## 目標
音声識別の推論に関する本文から、「func evaluate(inputData: Data)」で始まり「shape: inputShape)」で終わる箇所を一字一句違えずに書き写してください。

Trainerクラスの完全な実装はこちらで見つけることができます。

トレーニングされたモデルでの推論

VoiceIdentifierクラスは、トレーニングされたモデルでの推論を処理します。トレーニングされたモデルを読み込み、指定された音声データで推論を実行します。このクラスには、evaluate(inputData: Data) -> Result<(Bool, Float), Error>メソッドがあり、音声データを受け取り、推論の結果を返します。結果は(Bool, Float)のタプルで、最初の要素は音声がユーザーであると識別されたかどうかを表し、2番目の要素は予測の信頼度スコアを表します。

まず、ORTSessionオブジェクトを使用してトレーニングされたモデルを読み込みます。

class VoiceIdentifier {

    private let ortEnv : ORTEnv
    private let ortSession: ORTSession
    private let kThresholdProbability: Float = 0.80

    enum VoiceIdentifierError: Error {
        case Error(_ message: String)
    }

    init() throws {
        ortEnv = try ORTEnv(loggingLevel: ORTLoggingLevel.warning)

        guard let libraryDirectory = FileManager.default.urls(for: .libraryDirectory, in: .userDomainMask).first else {
            throw VoiceIdentifierError.Error("Failed to find library directory ")
        }
        let modelPath = libraryDirectory.appendingPathComponent("inference_model.onnx").path

        if !FileManager.default.fileExists(atPath: modelPath) {
            throw VoiceIdentifierError.Error("Failed to find inference model file.")
        }
        ortSession = try ORTSession(env: ortEnv, modelPath: modelPath, sessionOptions: nil)
    }
}

次に、evaluateメソッドを作成します。まず、音声データを受け取り、ORTValueに変換します。次に、モデルで推論を実行します。最後に、出力からロジットを抽出し、softmaxを適用して確率を取得します。

    private func isUser(logits: [Float]) -> Float {
        // apply softMax
        let maxInput = logits.max() ?? 0.0
        let expValues = logits.map { exp($0 - maxInput) } // Calculate e^(x - maxInput) for each element
        let expSum = expValues.reduce(0, +) // Sum of all e^(x - maxInput) values

        return expValues.map { $0 / expSum }[1] // Calculate the softmax probabilities
    }

    func evaluate(inputData: Data) -> Result<(Bool, Float), Error> {

        return Result<(Bool, Float), Error> { () -> (Bool, Float) in

            // convert input data to ORTValue
            let inputShape: [NSNumber] = [1, inputData.count / MemoryLayout<Float>.stride as NSNumber]

            let input = try ORTValue(
                tensorData: NSMutableData(data: inputData),
                elementType: ORTTensorElementDataType.float,
                shape: inputShape)

            let outputs = try ortSession.run(
                withInputs: ["input": input],
                outputNames: ["output"],
                runOptions: nil)

            guard let output = outputs["output"] else {
                throw VoiceIdentifierError.Error("Failed to get model output from inference.")
            }

            let outputData = try output.tensorData() as Data
            let probUser = outputData.withUnsafeBytes { (buffer: UnsafeRawBufferPointer) -> Float in
                let floatBuffer = buffer.bindMemory(to: Float.self)
                let logits = Array(UnsafeBufferPointer(start: floatBuffer.baseAddress, count: outputData.count/MemoryLayout<Float>.stride))
                return isUser(logits: logits)
            }

            return (probUser >= kThresholdProbability, probUser)
        }
    }

VoiceIdentifierクラスの完全な実装はこちらで見つけることができます。

## データ抜粋
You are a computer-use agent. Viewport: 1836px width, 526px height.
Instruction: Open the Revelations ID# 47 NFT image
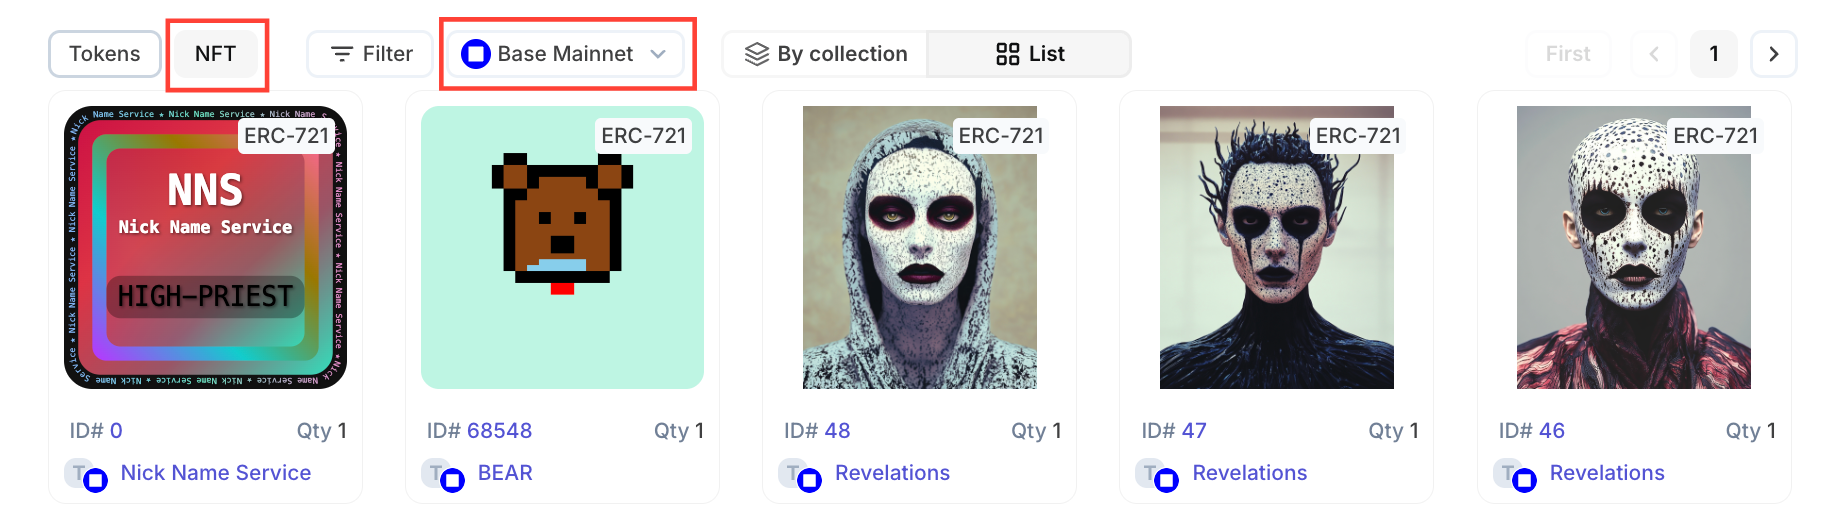click(1276, 248)
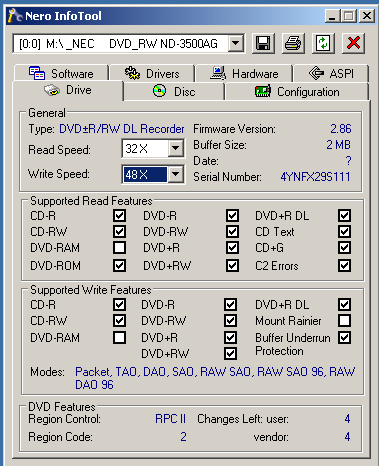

## 最終結果
func evaluate(inputData: Data) -> Result<(Bool, Float), Error> {

        return Result<(Bool, Float), Error> { () -> (Bool, Float) in

            // convert input data to ORTValue
            let inputShape: [NSNumber] = [1, inputData.count / MemoryLayout<Float>.stride as NSNumber]

            let input = try ORTValue(
                tensorData: NSMutableData(data: inputData),
                elementType: ORTTensorElementDataType.float,
                shape: inputShape)